The Marqués de Cáceres: Wine and Grandeur

We are so used to seeing the emblematic name, Marqués de Cáceres, on a bottle of wine that it is easy to forget that it is a real person, and that he lives (and enjoys wine) in Valencia.


They say that ‘Spain is different’, and they should know; and so it should come as no surprise that Marqués de Cáceres wine does not come from Extremadura but from La Rioja, and that the Marqués himself is neither from Extremadura nor from La Rioja but from Valencia.

Juan Noguera is the 8th Marqués de Cáceres, and his title was awarded to one of his ancestors, a ship’s captain in the 17th century, for distinguished services rendered during the war to recuperate the Spanish kingdom of Naples. Apparently his surname was García but he was called ‘de Cáceres’ to distinguish him from others of the same name because that was where he was based.

When one of his descendants died childless, it was a nephew from the Noguera family who inherited the title.

caceres2The 4th Marqués was instrumental in the restoration of the monarchy in 1875 when the army proclaimed Alfonso 12th king on the plains around Sagunto in what amounted to a bloodless coup d’état. For this the family shield now bears the title ‘Grandeza de España’, placing them among the elite within the aristocracy.

Juan Noguera confesses to being an unashamed monarchist, and his house abounds with photos showing the close relationship between his own family and that of Spanish royalty.

Although he is a qualified lawyer and spent most of his career in banking, Juan’s great passion is wine, and for two decades he has in fact been the President of the Valencia Oenologist Society, which meets every Tuesday.

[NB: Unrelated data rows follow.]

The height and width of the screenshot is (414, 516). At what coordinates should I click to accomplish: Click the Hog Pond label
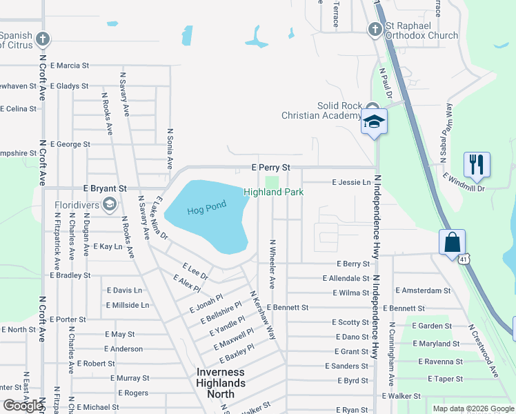point(206,209)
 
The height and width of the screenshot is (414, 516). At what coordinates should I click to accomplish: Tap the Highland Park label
point(273,192)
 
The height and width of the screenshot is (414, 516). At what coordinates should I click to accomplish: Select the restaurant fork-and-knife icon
point(477,164)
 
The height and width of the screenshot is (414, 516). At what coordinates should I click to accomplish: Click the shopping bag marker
point(452,242)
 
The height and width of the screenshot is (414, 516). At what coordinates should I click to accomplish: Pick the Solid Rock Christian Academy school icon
point(374,121)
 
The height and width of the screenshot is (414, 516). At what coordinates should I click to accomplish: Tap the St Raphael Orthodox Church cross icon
point(375,29)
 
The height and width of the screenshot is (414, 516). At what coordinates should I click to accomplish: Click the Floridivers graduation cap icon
point(109,204)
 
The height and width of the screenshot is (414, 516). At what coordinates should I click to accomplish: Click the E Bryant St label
point(105,188)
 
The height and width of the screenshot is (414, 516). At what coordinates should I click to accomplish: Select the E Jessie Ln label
point(351,182)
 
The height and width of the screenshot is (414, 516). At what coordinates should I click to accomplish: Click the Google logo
point(23,406)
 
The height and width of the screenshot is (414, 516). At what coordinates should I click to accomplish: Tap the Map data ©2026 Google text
point(473,408)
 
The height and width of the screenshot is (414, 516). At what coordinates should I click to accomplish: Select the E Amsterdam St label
point(422,291)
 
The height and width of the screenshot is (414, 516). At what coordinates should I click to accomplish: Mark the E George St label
point(70,144)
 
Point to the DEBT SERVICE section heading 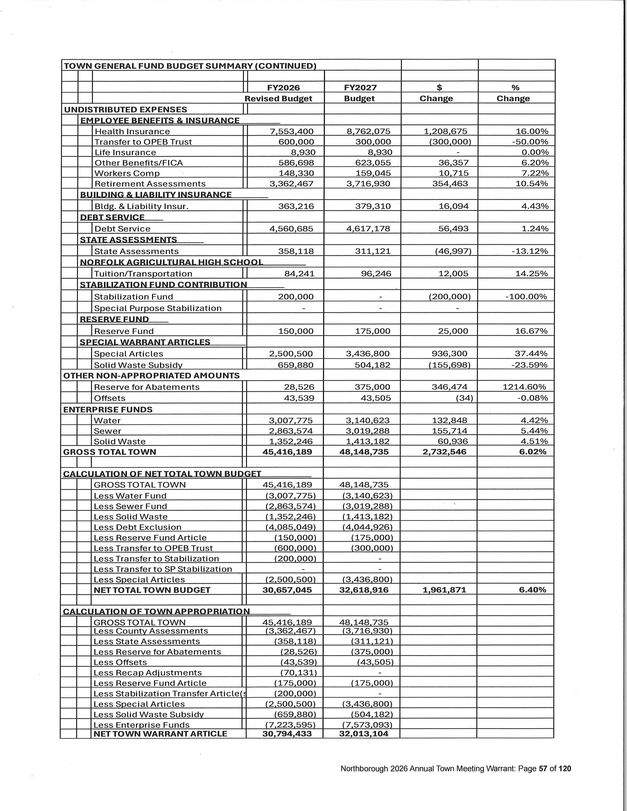[112, 217]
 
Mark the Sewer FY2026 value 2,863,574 [291, 431]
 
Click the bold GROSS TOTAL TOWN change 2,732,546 [444, 452]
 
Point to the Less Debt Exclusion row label [137, 527]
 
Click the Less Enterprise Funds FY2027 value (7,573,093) [367, 725]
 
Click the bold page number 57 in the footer [543, 769]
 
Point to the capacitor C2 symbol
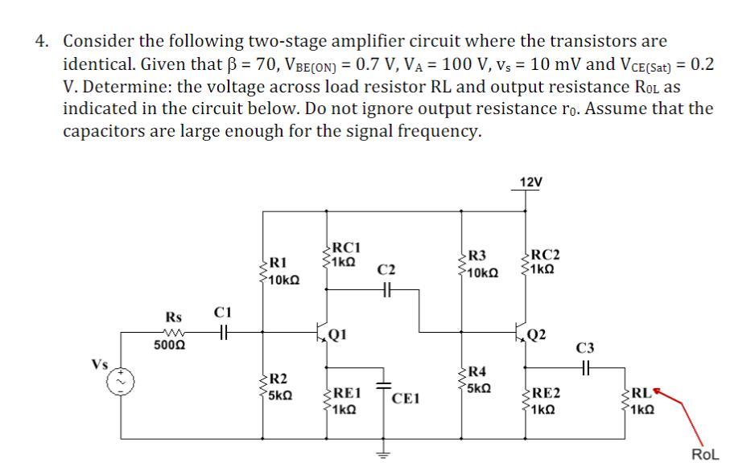[x=386, y=293]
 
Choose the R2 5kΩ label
[x=279, y=387]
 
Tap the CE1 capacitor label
[x=407, y=398]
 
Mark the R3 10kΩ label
[x=482, y=264]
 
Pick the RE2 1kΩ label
[x=547, y=401]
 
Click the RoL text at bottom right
[x=705, y=455]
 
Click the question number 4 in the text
[x=41, y=41]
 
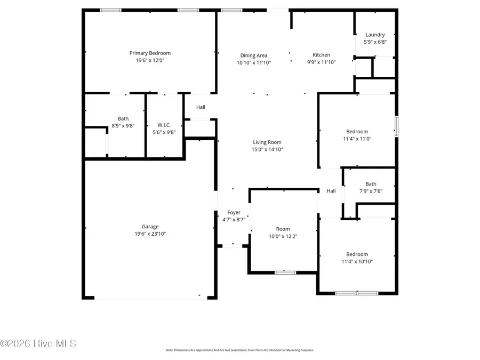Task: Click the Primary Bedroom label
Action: point(150,53)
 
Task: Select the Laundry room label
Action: point(375,35)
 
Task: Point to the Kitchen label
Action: point(321,55)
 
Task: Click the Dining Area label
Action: point(253,55)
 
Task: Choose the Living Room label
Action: point(267,142)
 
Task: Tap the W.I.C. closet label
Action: point(164,125)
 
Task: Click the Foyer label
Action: point(234,212)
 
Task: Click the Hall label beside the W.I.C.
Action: point(201,107)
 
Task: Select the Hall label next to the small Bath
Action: point(331,191)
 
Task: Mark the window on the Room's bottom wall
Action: point(285,273)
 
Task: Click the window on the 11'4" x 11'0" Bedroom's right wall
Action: point(396,127)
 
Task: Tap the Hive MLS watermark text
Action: point(38,343)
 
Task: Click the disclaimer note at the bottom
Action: point(239,350)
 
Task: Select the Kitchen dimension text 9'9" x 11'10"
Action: point(321,62)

It was his father who, as a close personal friend of Enrique Forner, founder of the Marqués de Cáceres Winery, one of the most important in Spain, arranged for the family title to be used by the company, which was founded after Forner had spent the Civil War in voluntary exile in Bordeaux, creating his wine empire. On his journeys from France to his native Sagunto, passing through La Rioja en route, he realised the potential of the area as a vine-growing region, and set up his wine-producing business at the village of Cenicero in 1970.

The two families have collaborated ever since and it has since been Juan’s job and pleasure to travel the world promoting the wines, which were among the first Spanish wines to aim for higher quality and a lighter, milder taste, not unlike French wines, in comparison with the rougher Spanish ones.

He hasn’t been unsuccessful, as ‘Marqués de Cáceres’ wines are now sold in over 110 countries, the United Kingdom being the best customer, and they have won many prizes.

Although he loves and appreciates good wines, Juan Noguera believes that the world of wine suffers from an excess of snobbery and nonsense, and that the true test of a good wine is personal satisfaction. Nevertheless his home has a whole wall dedicated to books on wine and he is always keen to learn more and, as he says, take nothing for granted, believing that you should start each day from scratch.

One of his great regrets is not having learnt foreign languages and he has compensated by ensuring that his own three children have learnt, having sent them to study at the French Lyceum. Two of them, like him, are now qualified lawyers, and one a teacher.

When he is not travelling around the world, largely to South and Central America, he is tending his own vines in the booming vineyard area around Jumilla, or trying out the wines and food in one of Valencia’s many exciting new restaurants. Whatever he is doing, he is enjoying himself and making sure that those with him enjoy themselves too; a noble attitude to life.